From mboxrd@z Thu Jan  1 00:00:00 1970
From: Juri Lelli <Juri.Lelli@arm.com>
Subject: Re: sched-freq locking
Date: Wed, 20 Jan 2016 15:58:29 +0000
Message-ID: <20160120155829.GV8573@e106622-lin>
References: <569D568D.5000500@linaro.org>
 <CAEG3pNDoDHpgO7WdC8n7C8Ri+KNKZqOi9rKHMkTV0c5dkyevOw@mail.gmail.com>
 <CAKfTPtCYUWBm_=GQ-NLLZ01xJqG+83vy4uapxRLjqMx_61HSew@mail.gmail.com>
 <569E90CF.9050503@linaro.org>
 <CAEG3pND5kHqJhrvwVjsnCnfT-nSrV8SrUaNk2p=ZfEx0MmmB=A@mail.gmail.com>
 <569EB225.4040707@linaro.org>
 <CAEG3pNBgpsdX8Lk7_3nHd31_bsq2sLB_f+=4_xiFFbiAWiKsxg@mail.gmail.com>
 <569EE1E1.3050407@linaro.org>
 <20160120121801.GR8573@e106622-lin>
 <569F9EB3.60600@linaro.org>
Mime-Version: 1.0
Content-Type: text/plain; charset=us-ascii
Return-path: <linux-pm-owner@vger.kernel.org>
Received: from foss.arm.com ([217.140.101.70]:46226 "EHLO foss.arm.com"
	rhost-flags-OK-OK-OK-OK) by vger.kernel.org with ESMTP
	id S933838AbcATP6C (ORCPT <rfc822;linux-pm@vger.kernel.org>);
	Wed, 20 Jan 2016 10:58:02 -0500
Content-Disposition: inline
In-Reply-To: <569F9EB3.60600@linaro.org>
Sender: linux-pm-owner@vger.kernel.org
List-Id: linux-pm@vger.kernel.org
To: Steve Muckle <steve.muckle@linaro.org>
Cc: Michael Turquette <mturquette@baylibre.com>, Vincent Guittot <vincent.guittot@linaro.org>, Patrick Bellasi <patrick.bellasi@arm.com>, Morten Rasmussen <morten.rasmussen@arm.com>, Dietmar Eggemann <dietmar.eggemann@arm.com>, Viresh Kumar <viresh.kumar@linaro.org>, "linux-kernel@vger.kernel.org" <linux-kernel@vger.kernel.org>, "linux-pm@vger.kernel.org" <linux-pm@vger.kernel.org>, Peter Zijlstra <peterz@infradead.org>, "Rafael J. Wysocki" <rjw@rjwysocki.net>, Javi Merino <Javi.Merino@arm.com>, Punit Agrawal <punit.agrawal@arm.com>

On 20/01/16 06:50, Steve Muckle wrote:
> On 01/20/2016 04:18 AM, Juri Lelli wrote:
> > I fear that caching could break thermal.

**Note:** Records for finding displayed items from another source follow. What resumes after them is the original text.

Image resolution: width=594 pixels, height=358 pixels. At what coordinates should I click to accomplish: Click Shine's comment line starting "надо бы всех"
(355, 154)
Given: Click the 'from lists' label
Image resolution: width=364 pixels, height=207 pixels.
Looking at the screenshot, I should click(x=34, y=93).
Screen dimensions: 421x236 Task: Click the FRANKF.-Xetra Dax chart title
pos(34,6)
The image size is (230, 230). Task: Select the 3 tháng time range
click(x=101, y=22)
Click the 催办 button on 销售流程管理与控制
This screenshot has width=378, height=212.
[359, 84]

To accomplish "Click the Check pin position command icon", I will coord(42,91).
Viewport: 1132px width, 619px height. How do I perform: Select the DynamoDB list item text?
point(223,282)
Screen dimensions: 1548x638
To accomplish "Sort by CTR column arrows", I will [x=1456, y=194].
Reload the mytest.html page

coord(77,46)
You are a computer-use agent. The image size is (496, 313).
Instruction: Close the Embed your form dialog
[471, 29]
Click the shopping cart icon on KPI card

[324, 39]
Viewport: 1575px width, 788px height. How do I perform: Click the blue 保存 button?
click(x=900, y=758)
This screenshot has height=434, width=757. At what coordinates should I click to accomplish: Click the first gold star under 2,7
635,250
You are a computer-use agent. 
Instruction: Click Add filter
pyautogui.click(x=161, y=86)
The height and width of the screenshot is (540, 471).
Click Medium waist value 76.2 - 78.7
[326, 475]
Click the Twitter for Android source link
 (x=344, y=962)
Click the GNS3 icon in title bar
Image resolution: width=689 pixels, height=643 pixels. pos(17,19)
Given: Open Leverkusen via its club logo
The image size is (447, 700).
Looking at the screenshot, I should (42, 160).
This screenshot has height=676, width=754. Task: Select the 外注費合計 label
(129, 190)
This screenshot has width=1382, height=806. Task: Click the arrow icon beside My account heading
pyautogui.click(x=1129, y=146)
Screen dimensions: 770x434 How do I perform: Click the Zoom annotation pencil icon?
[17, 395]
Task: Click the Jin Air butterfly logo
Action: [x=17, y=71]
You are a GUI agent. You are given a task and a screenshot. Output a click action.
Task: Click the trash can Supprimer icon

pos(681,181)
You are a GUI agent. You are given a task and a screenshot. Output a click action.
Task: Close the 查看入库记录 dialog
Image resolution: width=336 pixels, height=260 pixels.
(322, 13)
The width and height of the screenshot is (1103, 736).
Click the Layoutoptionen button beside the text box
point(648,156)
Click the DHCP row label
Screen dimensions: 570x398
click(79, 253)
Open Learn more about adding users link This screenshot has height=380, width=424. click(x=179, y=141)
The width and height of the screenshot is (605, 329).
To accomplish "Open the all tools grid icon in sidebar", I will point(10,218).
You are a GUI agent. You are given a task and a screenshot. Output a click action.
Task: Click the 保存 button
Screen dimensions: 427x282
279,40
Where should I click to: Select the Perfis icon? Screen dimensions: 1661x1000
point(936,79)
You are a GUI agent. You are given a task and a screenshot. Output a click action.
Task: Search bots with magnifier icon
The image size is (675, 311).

If everybody was already using
> > sched-freq interface to control frequency this won't probably be a
> > problem, but we are not yet there :(. So, IIUC by caching policy->max,
> > for example, we might affect what thermal expects from cpufreq.
> 
> I think we could probably just access policy->max without rwsem, as long
> as we ensure policy is valid. Cpufreq will take care to cap a frequency
> request to an upper limit put in by thermal anyway so I don't think it's
> a problematic race. But I haven't spent much time thinking about it.
> 

Mmm, can't the fact that the scheduler might think it can still request
a frequency above max be problematic?

Anyway, thermal seems to use cpufreq_set_policy() for changing max (if I
got it right Punit :)), so we might be able to intercept such sites and
do proper update of cached values.

> >
> ...
> >> Done (added linux-pm, PeterZ and Rafael as well).
> >>
> > 
> > This discussion is pretty interesting, yes. I'm a bit afraid people
> > bumped into this might have troubles understanding context, though.
> > And I'm not sure how to give them that context; maybe start a new thread
> > summarizing what has been discussed so far?
> 
> Yeah, that occurred to me as well. I wasn't sure whether to restart the
> thread or put in the locking I had in mind and just send it with the
> next schedfreq RFC series, which should be in the next few weeks. I was
> going to do the latter but here is a recap of the topic from my side:
> 

Thanks a lot for writing this down!

> Currently schedfreq has to go through two stages of aggregation. The
> first is aggregating the capacity request votes from the different sched
> classes within a CPU. The second is aggregating the capacity request
> votes from the CPUs within a frequency domain. I'm looking to solve the
> locking issues with both of these stages as well as those with calling
> into cpufreq in the fast path.
> 
> For the first stage, currently we assume that the rq lock is held. This
> is the case for the existing calls into schedfreq (the load balancer
> required a minor change). There are a few more hooks that need to go
> into migration paths in core.c which will be slightly more painful, but
> they are IMO doable.
> 
> For the second stage I believe an internal schedfreq spinlock is
> required, for one thing to protect against competing updates within the
> same frequency domain from different CPUs, but also so that we can
> guarantee the cpufreq policy is valid, which can be done if the
> governor_start/stop callbacks take the spinlock as well.
> 

Does this need to nest within the rq lock?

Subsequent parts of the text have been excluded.